We can take R. Burnham's analogy to the butterfly and use it in our daily lives - both in interactions with God, and in interactions with our fellow man.

(10) Rob van Dijk, Amsterdam, Holland, December 28, 2006 11:39 PM

Thanks!

(9) sara, December 28, 2006 10:50 PM

i agree

i am sorry the tacher had such snappy co-workers, however i have seen the "pay it forward" effect take place. many years ago i was a toll collector, i always smiled and was cheery. at least 10 years after i quite working there i was visiting my aunt in another state when her daughter who was visiting out of state called me there. a couple stopped by her friends house and they all got to talking about people from their past they wonder about when this other guest of her friend says that she often wonders where the toll collector {fitting my discription} from my old tolls was at that moment because i left such an impact by my smile and cheer - to which my cousin laughed and told her where i was. you never know how lasting one simple kindness is!

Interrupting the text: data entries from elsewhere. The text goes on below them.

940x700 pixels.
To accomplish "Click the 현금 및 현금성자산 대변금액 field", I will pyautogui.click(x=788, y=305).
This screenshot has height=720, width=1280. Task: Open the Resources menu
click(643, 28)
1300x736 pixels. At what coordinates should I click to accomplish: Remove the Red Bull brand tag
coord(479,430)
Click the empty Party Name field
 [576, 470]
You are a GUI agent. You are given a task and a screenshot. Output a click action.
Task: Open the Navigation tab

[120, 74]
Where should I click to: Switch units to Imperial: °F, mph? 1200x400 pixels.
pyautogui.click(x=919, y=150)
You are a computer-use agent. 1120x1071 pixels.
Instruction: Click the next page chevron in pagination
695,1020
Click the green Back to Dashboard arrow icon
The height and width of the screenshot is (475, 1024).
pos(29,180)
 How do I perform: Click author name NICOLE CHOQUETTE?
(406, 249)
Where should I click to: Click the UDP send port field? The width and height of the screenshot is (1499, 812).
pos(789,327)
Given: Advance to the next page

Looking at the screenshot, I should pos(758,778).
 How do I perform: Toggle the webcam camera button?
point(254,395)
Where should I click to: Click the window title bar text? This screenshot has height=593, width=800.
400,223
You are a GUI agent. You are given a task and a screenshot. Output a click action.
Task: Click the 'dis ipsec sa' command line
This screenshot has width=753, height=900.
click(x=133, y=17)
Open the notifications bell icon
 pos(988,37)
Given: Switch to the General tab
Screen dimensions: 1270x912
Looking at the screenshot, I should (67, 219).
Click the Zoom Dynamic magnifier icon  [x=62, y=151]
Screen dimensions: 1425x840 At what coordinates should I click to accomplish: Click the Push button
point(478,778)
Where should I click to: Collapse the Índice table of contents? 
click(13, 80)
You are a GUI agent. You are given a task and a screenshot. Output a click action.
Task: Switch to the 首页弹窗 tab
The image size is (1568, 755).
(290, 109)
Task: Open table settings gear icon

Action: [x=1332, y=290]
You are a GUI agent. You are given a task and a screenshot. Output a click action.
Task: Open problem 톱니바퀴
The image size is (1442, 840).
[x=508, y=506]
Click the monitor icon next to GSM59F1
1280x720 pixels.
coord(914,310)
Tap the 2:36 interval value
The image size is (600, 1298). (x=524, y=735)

(8) Anonymous, December 25, 2006 10:42 AM

nonsense

TSA regulations are pure nonsense. They are designed not for security but to condition the masses for a police state.

(7) Bob, December 25, 2006 8:13 AM

Beautiful article - beautiful lesson

Yes, those little things do add up - and, as you pointed out - both personally, and in how it touches the lives of so many others. Thank you for such a thoughtful, and thought-provoking article.